● **Input records**:
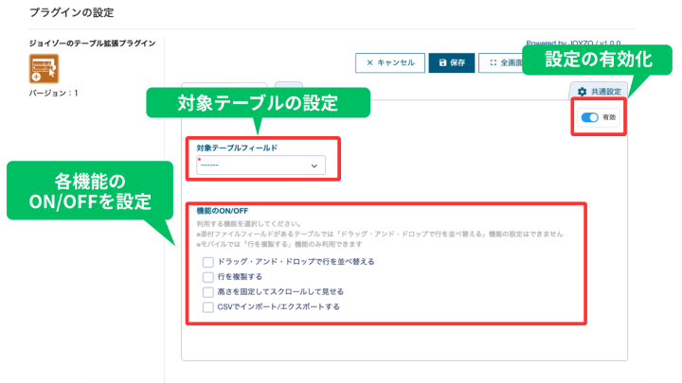This screenshot has width=682, height=383.
Task: Enable ドラッグ・アンド・ドロップで行を並べ替える checkbox
Action: (x=207, y=261)
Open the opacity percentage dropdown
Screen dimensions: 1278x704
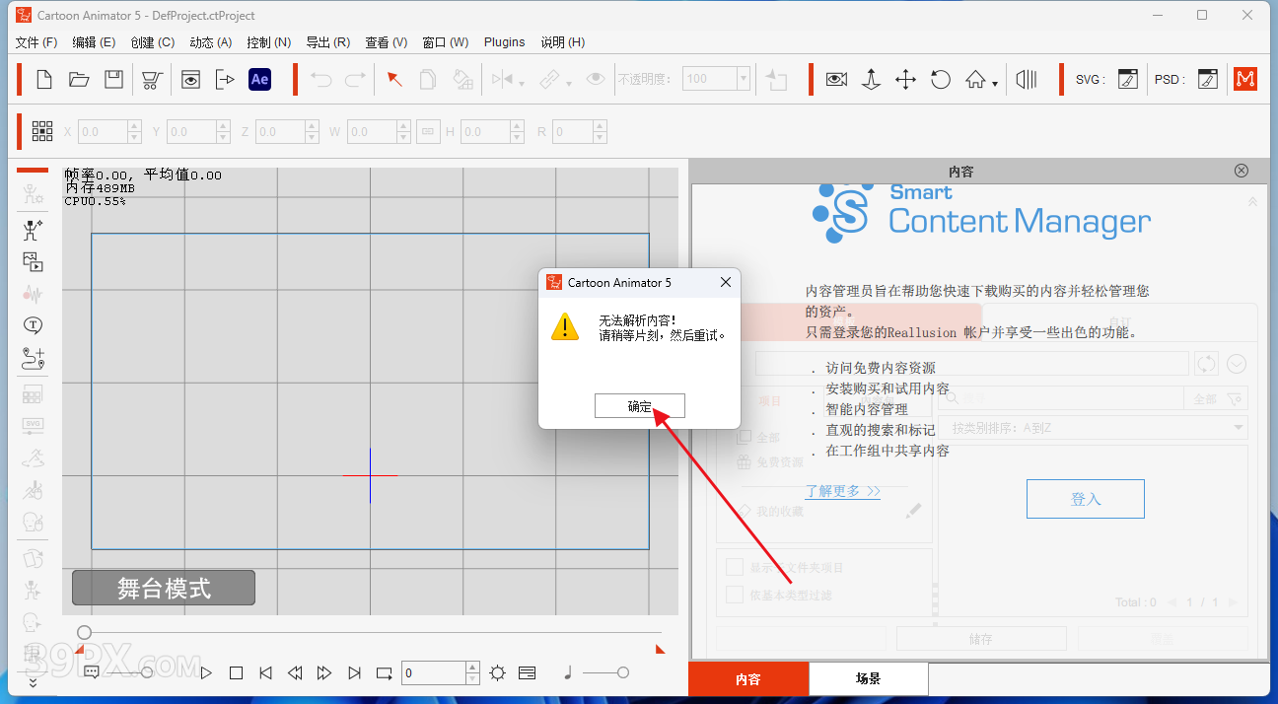744,80
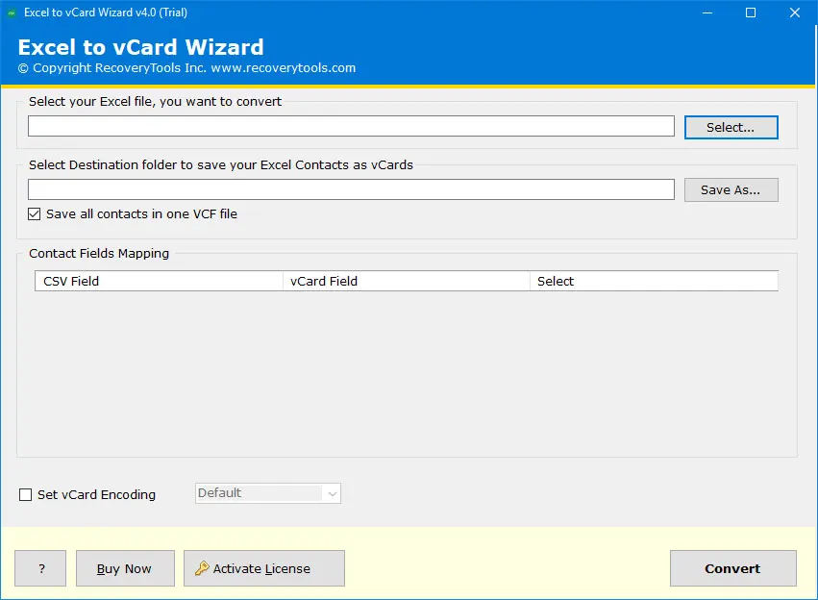The width and height of the screenshot is (818, 600).
Task: Maximize the wizard window
Action: [751, 13]
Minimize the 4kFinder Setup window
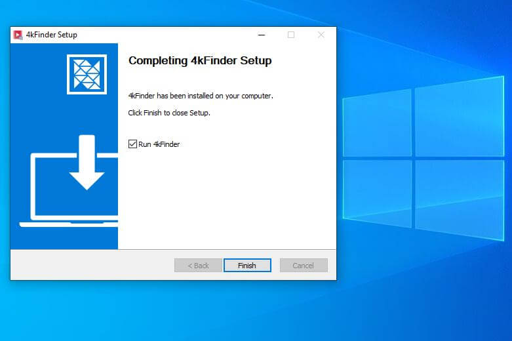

● **Problem statement**:
Retype exactly, and only, the lines from the one containing "Screen dimensions: 1278x704" through the end of the records above. Pictures stay out of the copy.

● **Exercise solution**:
Screen dimensions: 1278x704
744,80
The width and height of the screenshot is (818, 600).
Task: Maximize the wizard window
Action: [751, 13]
Minimize the 4kFinder Setup window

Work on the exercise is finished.